The new rules address concerns raised by recent mass harm scandals with cross-border implications (Dieselgate, Ryanair). They would allow group action against trader violations with a broad public impact in domestic and cross-border cases in different consumer areas such as data protection, financial services, travel and tourism, energy, telecommunications, environment and health.
The new representative action rules would:
- strengthen the right to access to justice by allowing consumers to join forces across borders and jointly request that unlawful practices be stopped or prevented, or to obtain compensation for the harm;
- harmonise collective redress mechanisms and end disparities across member states;
- reduce the financial burden and make remedies more accessible through collective representation;
- strike a balance between citizens’ access to justice and protecting businesses from abusive lawsuits through the “loser pays principle introduced by MEPs.
Eligible representation and safeguards
Under the new draft rules, representative action can only be brought by eligible entities, such as consumer organisations and certain independent bodies designated by member states.

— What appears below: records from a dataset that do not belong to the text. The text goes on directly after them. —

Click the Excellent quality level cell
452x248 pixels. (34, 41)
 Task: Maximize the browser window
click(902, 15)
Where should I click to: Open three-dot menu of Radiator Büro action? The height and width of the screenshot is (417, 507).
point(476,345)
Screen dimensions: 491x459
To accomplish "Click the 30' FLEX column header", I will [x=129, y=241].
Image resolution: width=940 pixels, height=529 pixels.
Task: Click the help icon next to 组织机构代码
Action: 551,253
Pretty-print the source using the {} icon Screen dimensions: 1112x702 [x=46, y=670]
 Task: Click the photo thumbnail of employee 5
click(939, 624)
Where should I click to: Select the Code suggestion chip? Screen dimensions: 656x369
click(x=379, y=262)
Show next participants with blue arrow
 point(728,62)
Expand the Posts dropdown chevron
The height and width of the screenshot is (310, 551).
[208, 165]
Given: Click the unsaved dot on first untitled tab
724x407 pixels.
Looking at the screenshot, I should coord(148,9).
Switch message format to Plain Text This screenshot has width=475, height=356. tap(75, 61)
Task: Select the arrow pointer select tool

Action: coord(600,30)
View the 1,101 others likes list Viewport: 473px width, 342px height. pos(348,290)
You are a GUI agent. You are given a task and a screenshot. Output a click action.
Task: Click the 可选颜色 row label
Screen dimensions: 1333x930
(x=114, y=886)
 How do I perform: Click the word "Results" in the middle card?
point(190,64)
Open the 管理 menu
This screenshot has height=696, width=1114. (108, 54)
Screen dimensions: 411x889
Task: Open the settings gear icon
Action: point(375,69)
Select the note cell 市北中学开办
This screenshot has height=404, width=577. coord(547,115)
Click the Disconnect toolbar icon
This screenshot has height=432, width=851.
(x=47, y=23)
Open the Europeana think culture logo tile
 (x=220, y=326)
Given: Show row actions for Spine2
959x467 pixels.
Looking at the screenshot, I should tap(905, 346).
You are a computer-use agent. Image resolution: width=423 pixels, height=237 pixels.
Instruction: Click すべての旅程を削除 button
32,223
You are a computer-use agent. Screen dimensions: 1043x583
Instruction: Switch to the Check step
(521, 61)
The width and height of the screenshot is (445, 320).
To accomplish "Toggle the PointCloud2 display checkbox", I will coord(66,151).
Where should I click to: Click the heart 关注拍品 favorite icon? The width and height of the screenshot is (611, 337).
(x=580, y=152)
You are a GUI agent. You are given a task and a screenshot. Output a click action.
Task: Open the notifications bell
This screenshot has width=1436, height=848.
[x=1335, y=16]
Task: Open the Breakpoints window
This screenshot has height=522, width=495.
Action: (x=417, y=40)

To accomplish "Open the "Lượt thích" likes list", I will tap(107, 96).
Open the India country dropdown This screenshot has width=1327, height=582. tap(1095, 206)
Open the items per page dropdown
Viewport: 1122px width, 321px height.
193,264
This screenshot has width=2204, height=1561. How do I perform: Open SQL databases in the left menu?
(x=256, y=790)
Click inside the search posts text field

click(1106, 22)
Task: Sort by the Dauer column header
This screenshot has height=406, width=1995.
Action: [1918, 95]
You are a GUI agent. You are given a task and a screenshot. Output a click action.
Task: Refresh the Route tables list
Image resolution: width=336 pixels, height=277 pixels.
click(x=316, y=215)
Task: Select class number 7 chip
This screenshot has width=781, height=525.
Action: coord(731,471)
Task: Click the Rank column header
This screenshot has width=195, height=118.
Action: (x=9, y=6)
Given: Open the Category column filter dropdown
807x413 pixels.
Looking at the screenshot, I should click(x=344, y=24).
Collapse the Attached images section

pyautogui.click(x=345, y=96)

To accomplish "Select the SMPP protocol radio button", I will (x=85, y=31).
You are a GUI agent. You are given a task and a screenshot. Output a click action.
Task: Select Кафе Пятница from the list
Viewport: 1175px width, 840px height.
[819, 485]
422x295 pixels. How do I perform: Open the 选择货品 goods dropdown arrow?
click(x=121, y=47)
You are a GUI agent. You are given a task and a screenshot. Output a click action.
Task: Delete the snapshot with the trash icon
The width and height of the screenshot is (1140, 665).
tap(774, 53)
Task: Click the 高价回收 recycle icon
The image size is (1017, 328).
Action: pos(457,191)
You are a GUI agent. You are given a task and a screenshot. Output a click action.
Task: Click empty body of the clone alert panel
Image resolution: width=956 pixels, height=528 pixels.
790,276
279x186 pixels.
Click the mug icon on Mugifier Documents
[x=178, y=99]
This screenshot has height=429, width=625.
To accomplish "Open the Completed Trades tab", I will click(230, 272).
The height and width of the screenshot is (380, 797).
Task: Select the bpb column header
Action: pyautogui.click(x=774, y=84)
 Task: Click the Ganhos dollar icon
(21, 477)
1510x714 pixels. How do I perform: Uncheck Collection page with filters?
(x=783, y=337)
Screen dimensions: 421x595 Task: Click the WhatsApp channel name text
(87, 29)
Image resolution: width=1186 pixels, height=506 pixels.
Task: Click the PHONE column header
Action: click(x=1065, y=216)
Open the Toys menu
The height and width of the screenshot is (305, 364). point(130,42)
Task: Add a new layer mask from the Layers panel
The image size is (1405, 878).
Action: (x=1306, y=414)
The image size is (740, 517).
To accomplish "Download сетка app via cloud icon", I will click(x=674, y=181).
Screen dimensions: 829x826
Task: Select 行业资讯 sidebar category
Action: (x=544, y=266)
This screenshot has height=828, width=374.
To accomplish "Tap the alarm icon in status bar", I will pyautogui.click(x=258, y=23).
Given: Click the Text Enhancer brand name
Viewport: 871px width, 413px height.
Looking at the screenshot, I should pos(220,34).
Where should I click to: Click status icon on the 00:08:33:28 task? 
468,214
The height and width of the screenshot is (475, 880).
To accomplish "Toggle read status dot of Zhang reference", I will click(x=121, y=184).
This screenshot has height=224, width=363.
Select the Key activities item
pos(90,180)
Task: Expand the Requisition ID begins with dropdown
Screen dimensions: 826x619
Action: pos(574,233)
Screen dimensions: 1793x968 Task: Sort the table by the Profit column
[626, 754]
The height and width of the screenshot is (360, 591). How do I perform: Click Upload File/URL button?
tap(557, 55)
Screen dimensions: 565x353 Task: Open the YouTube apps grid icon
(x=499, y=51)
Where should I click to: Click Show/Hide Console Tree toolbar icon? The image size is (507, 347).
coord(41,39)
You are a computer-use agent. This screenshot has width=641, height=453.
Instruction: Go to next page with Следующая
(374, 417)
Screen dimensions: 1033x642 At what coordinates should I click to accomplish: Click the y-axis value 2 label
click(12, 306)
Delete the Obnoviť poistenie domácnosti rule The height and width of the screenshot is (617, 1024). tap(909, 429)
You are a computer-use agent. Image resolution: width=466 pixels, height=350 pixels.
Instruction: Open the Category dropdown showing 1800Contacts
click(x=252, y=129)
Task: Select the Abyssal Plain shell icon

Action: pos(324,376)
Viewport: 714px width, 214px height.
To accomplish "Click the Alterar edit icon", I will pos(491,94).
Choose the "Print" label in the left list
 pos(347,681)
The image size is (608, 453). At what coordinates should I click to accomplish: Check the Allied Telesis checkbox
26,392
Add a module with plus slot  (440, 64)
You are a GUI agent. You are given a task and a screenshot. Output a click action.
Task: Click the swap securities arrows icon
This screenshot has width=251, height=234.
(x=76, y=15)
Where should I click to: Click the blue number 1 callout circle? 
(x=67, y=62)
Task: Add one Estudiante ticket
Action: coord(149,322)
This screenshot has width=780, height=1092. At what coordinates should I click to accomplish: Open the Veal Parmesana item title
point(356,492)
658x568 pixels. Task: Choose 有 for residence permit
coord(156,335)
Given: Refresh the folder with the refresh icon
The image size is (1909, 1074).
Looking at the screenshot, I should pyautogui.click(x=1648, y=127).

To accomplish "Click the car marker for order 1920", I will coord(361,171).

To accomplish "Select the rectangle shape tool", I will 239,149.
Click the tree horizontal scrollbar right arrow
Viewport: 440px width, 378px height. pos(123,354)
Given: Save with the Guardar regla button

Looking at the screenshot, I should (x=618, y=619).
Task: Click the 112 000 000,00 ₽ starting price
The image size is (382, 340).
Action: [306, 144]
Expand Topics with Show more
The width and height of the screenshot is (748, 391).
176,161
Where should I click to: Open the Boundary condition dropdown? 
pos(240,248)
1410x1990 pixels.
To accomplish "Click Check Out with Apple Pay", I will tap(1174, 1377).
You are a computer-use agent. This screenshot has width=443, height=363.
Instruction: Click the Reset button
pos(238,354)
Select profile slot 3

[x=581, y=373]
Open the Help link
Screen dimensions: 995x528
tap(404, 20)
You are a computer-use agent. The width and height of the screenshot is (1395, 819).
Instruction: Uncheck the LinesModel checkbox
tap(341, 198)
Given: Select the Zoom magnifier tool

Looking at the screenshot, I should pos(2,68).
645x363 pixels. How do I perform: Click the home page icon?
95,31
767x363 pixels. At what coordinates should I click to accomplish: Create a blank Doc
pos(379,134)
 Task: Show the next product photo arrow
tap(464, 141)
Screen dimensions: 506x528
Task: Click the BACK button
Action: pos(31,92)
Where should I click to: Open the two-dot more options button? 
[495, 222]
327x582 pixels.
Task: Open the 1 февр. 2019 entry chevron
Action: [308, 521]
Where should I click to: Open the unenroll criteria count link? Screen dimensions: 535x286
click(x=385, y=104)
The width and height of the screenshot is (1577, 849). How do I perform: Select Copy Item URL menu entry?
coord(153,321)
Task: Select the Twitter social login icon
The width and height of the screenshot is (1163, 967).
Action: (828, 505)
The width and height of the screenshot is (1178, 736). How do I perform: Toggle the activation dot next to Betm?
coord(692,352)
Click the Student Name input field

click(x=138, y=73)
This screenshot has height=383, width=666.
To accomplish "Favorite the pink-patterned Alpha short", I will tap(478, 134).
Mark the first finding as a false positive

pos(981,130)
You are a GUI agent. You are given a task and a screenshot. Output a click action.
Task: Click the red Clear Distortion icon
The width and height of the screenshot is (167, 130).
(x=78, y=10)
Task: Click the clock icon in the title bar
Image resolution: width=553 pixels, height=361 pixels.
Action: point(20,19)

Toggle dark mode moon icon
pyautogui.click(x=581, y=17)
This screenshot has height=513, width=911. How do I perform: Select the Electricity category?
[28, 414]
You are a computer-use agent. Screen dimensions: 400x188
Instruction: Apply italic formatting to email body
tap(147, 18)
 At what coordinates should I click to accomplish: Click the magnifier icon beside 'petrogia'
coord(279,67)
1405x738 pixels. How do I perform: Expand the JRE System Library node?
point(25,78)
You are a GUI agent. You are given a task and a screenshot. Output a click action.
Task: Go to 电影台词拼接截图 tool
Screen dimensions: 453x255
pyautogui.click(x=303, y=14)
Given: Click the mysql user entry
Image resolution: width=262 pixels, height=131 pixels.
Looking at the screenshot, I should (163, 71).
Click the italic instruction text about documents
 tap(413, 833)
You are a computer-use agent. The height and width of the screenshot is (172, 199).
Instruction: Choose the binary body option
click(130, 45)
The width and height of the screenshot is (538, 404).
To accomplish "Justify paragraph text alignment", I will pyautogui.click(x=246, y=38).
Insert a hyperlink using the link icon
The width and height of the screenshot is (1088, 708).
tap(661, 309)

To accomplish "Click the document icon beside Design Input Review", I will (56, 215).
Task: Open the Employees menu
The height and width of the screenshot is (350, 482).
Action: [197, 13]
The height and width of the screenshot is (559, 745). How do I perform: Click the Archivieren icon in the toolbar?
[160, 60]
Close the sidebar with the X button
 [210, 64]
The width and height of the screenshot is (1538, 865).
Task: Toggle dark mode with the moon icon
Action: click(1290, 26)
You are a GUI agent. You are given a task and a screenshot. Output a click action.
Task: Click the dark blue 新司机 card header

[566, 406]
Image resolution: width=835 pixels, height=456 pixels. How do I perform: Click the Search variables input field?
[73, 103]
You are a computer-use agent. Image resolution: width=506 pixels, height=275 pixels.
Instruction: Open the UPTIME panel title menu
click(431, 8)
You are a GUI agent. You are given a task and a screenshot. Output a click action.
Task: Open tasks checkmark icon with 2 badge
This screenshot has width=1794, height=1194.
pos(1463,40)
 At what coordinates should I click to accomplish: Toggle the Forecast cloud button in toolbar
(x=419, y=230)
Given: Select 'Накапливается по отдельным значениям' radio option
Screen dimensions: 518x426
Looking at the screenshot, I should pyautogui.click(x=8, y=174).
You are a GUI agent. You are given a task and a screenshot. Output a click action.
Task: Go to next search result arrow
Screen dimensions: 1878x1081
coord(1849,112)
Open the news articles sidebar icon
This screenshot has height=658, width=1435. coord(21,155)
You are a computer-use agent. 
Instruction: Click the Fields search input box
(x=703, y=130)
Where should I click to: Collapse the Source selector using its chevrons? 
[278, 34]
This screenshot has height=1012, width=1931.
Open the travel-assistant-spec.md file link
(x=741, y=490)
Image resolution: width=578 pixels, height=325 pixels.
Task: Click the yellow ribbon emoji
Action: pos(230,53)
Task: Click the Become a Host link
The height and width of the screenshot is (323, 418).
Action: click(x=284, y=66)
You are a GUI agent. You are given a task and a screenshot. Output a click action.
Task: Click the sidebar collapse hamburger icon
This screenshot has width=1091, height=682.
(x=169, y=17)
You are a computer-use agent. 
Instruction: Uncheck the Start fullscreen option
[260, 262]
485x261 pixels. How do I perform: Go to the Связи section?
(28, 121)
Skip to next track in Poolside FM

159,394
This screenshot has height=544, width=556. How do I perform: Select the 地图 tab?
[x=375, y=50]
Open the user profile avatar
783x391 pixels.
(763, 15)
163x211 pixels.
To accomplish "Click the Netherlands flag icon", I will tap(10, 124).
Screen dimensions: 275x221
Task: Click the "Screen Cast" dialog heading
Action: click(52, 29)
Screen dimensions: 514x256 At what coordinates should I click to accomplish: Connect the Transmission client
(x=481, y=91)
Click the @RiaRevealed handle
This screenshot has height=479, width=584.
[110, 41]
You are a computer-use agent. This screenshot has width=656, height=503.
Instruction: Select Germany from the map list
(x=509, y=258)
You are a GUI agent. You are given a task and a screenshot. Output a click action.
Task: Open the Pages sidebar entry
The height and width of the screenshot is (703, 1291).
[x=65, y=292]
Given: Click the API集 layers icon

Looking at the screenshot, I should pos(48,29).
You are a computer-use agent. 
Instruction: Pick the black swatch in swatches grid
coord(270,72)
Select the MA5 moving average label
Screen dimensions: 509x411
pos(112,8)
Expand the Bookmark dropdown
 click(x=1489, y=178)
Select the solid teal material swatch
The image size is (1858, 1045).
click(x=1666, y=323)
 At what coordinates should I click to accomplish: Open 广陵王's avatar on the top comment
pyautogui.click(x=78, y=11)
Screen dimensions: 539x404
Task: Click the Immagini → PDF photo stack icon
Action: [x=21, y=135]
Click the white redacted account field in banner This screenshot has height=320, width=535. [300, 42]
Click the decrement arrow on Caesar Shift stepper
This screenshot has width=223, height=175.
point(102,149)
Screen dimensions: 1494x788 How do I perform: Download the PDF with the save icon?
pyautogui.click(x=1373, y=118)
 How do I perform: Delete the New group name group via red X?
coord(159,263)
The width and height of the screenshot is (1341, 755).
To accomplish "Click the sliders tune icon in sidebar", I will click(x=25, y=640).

These should be non-profit and have no financial agreements with law firms.
Finally, the text requires the Commission, within three years, to assess if a European Ombudsman for collective redress should be established.
The rapporteur Geoffroy Didier (EPP, FR) said “This reform strikes the right balance between increasing consumer protection on one hand and the necessary legal safety for companies; it goes even further, by showing that safety and security need to go hand in hand.
“The aim is not to punish anyone, but to compensate victims for any loss. The text also ensures all dangers and failures inherent in American class action are avoided” concluded Didier.
Plenary confirmed its negotiating position by 579 votes to 33, with 43 abstentions. For the legislation to enter into force, both Parliament and Council need to find an agreement, but talks cannot start before the latter adopts its position.
The Representative Action Directive is a part of the New Deal for Consumers, launched in April 2018 by the European Commission, to ensure stronger consumer protection in the EU. It includes stronger consumer rights online, tools to enforce rights and compensation, penalties for violating EU consumer law and improved business conditions.